**WORK INSTRUCTION:** Number of lines with the string "will" in the entries below: report it, and nothing besides.

=== Section Start ===

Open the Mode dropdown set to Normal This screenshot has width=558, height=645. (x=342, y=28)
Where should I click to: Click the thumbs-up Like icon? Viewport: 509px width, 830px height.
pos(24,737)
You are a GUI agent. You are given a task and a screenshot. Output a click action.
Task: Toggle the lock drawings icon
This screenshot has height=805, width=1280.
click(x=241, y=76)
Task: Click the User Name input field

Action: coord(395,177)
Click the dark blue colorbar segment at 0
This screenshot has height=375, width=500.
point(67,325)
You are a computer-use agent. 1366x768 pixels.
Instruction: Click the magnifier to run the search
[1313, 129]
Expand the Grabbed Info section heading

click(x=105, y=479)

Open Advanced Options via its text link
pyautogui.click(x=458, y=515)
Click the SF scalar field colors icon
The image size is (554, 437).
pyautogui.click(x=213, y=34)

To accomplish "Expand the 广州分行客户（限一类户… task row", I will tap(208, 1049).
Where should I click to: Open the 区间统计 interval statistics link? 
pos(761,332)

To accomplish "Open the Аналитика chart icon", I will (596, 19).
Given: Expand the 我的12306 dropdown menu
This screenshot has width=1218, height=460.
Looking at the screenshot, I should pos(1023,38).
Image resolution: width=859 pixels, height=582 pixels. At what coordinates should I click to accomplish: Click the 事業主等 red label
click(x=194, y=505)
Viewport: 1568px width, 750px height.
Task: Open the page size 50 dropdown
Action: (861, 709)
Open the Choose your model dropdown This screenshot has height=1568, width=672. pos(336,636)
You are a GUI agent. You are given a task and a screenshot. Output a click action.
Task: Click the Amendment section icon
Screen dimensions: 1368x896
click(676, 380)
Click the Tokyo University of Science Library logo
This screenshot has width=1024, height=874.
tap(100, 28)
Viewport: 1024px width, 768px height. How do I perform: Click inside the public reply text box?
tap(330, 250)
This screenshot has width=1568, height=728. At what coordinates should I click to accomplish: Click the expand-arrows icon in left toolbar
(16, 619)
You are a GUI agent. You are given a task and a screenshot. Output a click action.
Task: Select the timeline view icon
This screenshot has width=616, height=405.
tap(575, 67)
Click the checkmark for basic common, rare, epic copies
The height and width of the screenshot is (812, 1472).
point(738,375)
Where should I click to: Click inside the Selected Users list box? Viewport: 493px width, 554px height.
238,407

=== Section End ===

**SOLUTION TO THIS TASK:** 2